Le 14 févr. 2022 21:09, Arik Hadas <ahadas@redhat.com> a écrit :

On Mon, Feb 14, 2022 at 8:44 PM Nathanaël Blanchet <blanchet@abes.fr> wrote:

Le 14/02/2022 à 17:45, Arik Hadas a écrit :

On Mon, Feb 14, 2022 at 4:52 PM Nathanaël Blanchet <blanchet@abes.fr> wrote:

Hello,

I noticed that a vm created from a "sealed" template is initially mount
on one host with libguestfs, with a virt-sysprep process, before getting
ready to be used.

This should be unuseful given that the template is already sealed. Is
there a reason to that?

Yes, we do this in order to produce different LVM IDs and machine IDs for the provisioned VMs, see: https://gerrit.ovirt.org/c/ovirt-engine/+/115009

okay, but, I modified the /usr/lib/python3.6/site-packages/vdsm/virtsysprep.py file like following:

args = ['--hostname', 'localhost', ''--selinux-relabel', '--update', '--network']"

in order to update packages on template creation.

The template creation still works and the template is checked as sealed and os is updated, but now the vm creation never ends up and I have to manually kill the virt-sysprep process to stop the infinite process creation.

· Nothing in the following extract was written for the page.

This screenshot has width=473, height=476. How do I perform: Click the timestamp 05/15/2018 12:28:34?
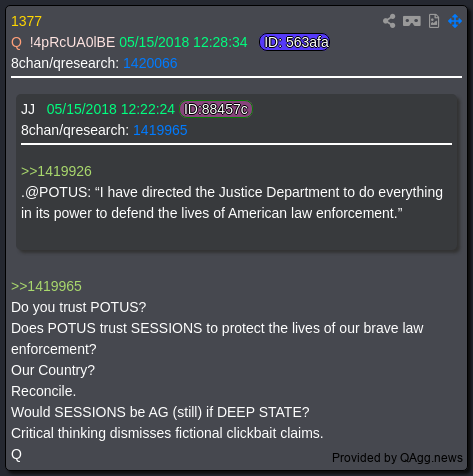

I believed it was a good workaround to get updated templates, but I had to rollback to default virt-sysprep args configuration, unless there is trick do to so?

If you create the VM from the webadmin, you can uncheck the 'sealed' option in the new-vm dialog to skip the second execution of virt-sysprep on the VM

If you create it from REST-API (or the VM portal), you might want to change the configuration of the template in the database:

update vm_static set is_template_sealed='f' where vm_name='<your template's name>';

Thanks for this useful tip, but as you said if second seal has been designed it is to produce different VM IDs... So what will happen if I skip this process?

It was that way (i.e., without sysprep-ing the vm volumes) for years - if that worked well for you, you shouldn't notice a difference

Secondly I'd like to know if there is a way to skip the second seal from the template with oVirt VM ansible module( don't seem to be), it is safer than modifying the DB.

Ansible is in the second category (since it is based on oVirt's REST-API) so yeah, I don't see a different way you can achieve this at the moment

And you're right, it's not recommended to modify the DB directly but the same goes for changing the VDSM source files ;)

Anyway, that is_template_sealed field only affects the UI (presenting whether the template is sealed) and this functionality (deciding whether virt-sysprep should be executed on the vm volumes) - so changing it should be safe.